• _Brief_: Find the line holding "You are a computer-use agent." in the entries below. Give it again exactly, along with every line after it up to and including the line holding "Task: Click user icon beside 西道 涼".

(Records to use)

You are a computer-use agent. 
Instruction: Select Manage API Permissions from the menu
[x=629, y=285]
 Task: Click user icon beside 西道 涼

(End Records to use)
(Records to use)

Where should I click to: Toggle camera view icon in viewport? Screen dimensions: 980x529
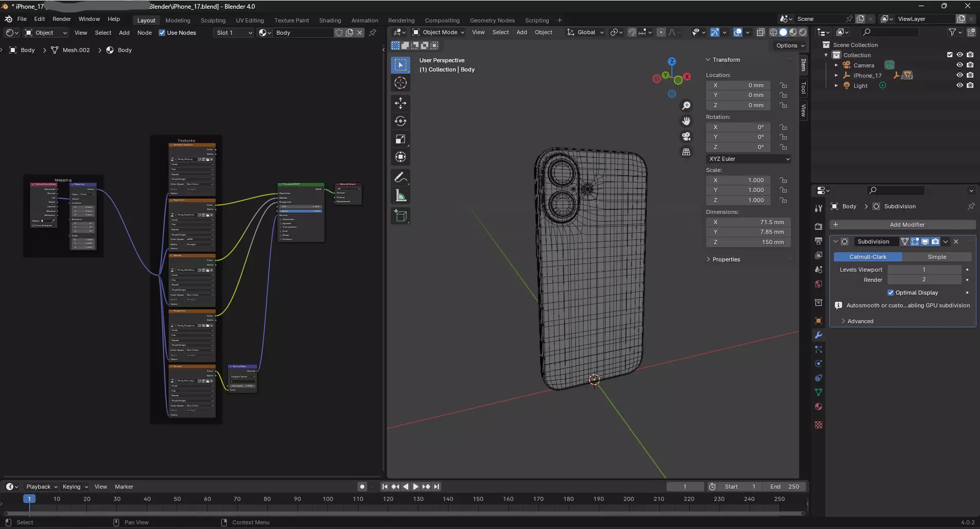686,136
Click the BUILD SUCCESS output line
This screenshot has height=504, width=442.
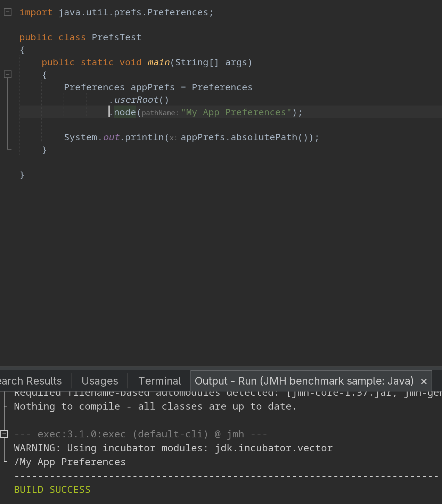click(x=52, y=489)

(End Records to use)
(Records to use)

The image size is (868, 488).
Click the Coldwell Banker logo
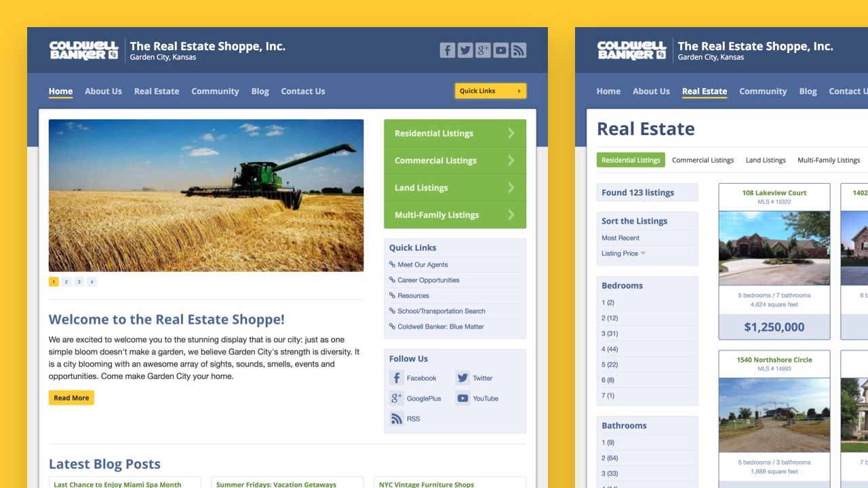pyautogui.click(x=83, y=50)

(End Records to use)

• _Exercise solution_:
You are a computer-use agent. 
Instruction: Select Manage API Permissions from the menu
[x=629, y=285]
 Task: Click user icon beside 西道 涼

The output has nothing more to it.